In the records, rewrite the lines from the line with "Toggle the CUDA checkbox" to the line with "Looking at the screenshot, I should pos(642,1059).", replacing "Forecast" with "Radar" and keeping everything else the same.
-- start of Given data --
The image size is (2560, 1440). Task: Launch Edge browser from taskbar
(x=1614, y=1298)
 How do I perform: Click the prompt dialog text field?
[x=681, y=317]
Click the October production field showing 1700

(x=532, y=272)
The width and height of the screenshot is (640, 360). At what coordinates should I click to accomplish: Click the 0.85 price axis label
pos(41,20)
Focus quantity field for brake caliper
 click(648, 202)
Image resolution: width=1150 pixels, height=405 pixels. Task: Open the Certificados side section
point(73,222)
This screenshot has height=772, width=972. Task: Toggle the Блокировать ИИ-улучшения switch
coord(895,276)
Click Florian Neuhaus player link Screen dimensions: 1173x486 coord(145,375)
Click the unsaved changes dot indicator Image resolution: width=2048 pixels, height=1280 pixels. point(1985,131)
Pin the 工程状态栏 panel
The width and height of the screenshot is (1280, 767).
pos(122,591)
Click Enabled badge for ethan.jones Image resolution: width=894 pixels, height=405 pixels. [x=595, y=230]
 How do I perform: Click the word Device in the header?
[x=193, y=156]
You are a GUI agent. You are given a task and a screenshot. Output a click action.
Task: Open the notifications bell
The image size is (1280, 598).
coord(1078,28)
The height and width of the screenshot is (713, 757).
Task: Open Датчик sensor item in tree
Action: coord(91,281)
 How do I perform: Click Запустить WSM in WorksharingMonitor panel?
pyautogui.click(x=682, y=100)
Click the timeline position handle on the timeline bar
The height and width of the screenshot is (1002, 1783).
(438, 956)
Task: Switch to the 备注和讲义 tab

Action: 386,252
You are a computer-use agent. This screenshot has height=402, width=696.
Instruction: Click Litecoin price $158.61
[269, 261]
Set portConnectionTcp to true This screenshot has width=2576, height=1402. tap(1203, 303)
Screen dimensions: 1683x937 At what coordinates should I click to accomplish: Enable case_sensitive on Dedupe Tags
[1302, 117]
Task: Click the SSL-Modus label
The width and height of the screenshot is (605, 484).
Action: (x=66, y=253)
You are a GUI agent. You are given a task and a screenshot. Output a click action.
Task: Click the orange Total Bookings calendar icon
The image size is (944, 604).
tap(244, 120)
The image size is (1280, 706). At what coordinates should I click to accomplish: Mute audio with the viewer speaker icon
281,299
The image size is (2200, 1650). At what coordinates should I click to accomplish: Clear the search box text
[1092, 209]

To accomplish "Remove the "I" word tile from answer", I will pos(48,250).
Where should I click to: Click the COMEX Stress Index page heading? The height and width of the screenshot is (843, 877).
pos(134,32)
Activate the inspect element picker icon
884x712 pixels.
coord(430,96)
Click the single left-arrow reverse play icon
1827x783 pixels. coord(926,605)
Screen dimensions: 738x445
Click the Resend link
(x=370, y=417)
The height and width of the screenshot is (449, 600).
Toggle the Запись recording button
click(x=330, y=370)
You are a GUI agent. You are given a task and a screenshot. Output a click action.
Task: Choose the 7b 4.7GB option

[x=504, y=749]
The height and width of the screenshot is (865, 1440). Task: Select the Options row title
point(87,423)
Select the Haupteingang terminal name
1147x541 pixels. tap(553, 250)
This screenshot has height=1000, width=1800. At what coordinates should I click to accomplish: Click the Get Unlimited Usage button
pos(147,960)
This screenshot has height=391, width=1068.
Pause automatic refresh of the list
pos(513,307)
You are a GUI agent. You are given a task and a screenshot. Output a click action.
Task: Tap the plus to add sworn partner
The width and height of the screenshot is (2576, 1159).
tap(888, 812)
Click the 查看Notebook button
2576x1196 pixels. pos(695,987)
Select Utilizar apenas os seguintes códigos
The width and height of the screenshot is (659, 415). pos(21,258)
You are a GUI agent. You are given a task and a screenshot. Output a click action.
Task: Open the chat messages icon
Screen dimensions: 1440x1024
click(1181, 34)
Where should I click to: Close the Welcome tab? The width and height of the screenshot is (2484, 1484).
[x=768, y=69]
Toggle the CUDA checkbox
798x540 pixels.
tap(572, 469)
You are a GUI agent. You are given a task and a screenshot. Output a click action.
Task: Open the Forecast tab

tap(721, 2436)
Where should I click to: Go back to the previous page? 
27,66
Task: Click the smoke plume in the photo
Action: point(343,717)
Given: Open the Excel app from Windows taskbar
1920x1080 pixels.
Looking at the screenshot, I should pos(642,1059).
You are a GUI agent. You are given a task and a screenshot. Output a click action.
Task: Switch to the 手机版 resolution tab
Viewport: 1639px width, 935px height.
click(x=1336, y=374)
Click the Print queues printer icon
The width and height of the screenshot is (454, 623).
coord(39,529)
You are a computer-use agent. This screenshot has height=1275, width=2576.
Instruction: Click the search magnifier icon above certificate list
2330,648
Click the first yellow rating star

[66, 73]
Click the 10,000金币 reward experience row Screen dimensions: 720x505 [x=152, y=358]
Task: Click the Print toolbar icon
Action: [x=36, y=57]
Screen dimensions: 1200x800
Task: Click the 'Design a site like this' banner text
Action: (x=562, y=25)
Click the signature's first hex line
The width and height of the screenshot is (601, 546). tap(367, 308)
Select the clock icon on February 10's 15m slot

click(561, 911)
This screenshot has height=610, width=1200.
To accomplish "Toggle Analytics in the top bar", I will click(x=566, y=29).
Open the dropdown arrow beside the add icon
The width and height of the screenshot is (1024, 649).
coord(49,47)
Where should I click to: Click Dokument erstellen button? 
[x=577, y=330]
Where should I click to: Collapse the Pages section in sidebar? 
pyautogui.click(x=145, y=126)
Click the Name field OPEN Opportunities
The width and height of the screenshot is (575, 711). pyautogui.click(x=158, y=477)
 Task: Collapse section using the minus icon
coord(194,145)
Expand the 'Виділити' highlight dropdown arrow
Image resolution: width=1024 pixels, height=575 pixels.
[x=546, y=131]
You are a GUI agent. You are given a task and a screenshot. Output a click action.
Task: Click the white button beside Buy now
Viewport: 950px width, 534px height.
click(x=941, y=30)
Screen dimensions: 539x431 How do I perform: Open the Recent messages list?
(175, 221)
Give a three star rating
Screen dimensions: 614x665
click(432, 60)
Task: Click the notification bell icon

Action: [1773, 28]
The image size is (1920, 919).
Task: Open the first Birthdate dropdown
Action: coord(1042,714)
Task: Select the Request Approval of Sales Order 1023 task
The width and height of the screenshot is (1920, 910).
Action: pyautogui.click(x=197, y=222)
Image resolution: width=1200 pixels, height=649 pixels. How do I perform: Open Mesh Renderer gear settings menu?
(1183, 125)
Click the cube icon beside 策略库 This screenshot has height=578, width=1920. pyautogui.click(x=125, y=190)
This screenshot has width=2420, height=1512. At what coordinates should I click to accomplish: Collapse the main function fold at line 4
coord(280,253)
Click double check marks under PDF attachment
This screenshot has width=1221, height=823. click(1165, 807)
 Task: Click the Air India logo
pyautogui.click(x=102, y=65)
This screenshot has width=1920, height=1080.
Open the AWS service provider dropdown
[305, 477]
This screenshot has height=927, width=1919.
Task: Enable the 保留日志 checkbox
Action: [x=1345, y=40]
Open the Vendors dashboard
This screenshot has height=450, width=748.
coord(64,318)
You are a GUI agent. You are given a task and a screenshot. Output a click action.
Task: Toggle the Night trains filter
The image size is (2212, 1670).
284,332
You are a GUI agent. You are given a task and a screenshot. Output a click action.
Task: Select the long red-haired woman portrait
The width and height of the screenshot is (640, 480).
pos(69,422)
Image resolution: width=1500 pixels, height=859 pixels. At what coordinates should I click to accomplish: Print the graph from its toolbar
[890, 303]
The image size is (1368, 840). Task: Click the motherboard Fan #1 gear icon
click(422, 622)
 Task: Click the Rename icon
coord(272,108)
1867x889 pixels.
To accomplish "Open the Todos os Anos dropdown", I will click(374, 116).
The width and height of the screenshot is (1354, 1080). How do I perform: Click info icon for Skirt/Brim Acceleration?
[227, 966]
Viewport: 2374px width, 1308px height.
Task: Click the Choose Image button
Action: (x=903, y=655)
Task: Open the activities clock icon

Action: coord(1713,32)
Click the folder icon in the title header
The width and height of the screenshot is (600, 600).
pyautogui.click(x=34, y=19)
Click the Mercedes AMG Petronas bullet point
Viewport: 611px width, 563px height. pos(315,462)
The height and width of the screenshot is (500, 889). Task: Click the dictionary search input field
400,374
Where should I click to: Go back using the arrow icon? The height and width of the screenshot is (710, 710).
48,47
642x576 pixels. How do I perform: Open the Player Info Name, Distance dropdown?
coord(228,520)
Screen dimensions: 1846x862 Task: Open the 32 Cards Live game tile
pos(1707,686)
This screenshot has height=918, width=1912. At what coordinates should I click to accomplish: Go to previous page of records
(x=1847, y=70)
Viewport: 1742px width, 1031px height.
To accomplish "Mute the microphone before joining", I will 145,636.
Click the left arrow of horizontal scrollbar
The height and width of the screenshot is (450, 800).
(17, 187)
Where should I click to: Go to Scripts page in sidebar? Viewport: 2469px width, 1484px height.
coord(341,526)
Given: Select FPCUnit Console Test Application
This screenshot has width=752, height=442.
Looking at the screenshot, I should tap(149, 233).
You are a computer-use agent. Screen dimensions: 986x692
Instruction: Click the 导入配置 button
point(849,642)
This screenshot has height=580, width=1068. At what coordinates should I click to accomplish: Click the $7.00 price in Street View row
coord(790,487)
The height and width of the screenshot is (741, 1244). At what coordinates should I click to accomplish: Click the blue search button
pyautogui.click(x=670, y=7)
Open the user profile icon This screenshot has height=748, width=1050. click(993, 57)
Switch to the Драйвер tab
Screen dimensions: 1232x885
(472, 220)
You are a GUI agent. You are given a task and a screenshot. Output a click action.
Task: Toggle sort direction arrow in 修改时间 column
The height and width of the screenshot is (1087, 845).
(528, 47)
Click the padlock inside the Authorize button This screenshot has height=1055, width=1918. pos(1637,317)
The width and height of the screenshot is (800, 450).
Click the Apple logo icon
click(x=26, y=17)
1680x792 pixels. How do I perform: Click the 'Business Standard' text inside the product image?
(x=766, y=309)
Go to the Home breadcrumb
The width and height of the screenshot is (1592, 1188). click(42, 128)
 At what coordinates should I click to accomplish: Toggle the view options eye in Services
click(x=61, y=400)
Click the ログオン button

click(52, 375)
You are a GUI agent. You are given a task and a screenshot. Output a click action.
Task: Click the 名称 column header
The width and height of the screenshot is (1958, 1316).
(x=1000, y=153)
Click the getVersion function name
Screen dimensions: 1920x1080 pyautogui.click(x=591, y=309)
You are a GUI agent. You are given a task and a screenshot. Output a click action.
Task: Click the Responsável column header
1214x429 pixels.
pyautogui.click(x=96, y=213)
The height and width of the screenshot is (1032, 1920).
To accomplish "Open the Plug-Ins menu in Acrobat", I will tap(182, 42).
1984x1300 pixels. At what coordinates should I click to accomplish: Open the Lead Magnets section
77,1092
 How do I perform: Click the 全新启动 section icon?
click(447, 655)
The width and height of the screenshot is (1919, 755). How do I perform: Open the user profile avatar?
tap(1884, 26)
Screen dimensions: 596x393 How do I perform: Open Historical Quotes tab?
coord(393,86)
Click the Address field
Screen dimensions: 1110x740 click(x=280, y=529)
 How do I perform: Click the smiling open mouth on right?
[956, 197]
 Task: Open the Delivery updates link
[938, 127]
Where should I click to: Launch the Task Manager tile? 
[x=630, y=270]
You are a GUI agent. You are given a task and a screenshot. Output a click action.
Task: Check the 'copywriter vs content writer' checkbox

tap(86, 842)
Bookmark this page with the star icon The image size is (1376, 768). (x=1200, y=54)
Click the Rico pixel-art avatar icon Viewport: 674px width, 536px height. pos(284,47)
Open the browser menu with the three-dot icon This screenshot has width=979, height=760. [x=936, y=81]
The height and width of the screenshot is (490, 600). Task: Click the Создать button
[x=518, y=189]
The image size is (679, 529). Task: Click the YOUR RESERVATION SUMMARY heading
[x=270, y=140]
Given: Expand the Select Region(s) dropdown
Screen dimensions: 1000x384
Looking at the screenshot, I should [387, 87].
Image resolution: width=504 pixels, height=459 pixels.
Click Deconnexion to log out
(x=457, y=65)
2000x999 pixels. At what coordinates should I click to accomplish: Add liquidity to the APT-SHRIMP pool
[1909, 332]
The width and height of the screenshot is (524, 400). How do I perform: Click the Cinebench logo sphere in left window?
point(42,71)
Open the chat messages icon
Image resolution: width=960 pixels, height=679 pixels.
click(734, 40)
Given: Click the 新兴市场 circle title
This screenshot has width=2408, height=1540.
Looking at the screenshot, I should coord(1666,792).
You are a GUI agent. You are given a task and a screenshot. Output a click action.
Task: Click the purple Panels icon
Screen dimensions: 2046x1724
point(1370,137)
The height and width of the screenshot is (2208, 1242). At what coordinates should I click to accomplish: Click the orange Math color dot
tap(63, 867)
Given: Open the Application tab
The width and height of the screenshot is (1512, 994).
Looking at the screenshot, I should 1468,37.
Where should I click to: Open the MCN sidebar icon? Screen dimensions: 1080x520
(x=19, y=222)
-- end of Given data --
▸ **Solution**:
Toggle the CUDA checkbox
798x540 pixels.
tap(572, 469)
You are a GUI agent. You are given a task and a screenshot. Output a click action.
Task: Open the Radar tab

tap(721, 2436)
Where should I click to: Go back to the previous page? 
27,66
Task: Click the smoke plume in the photo
Action: point(343,717)
Given: Open the Excel app from Windows taskbar
1920x1080 pixels.
Looking at the screenshot, I should pos(642,1059).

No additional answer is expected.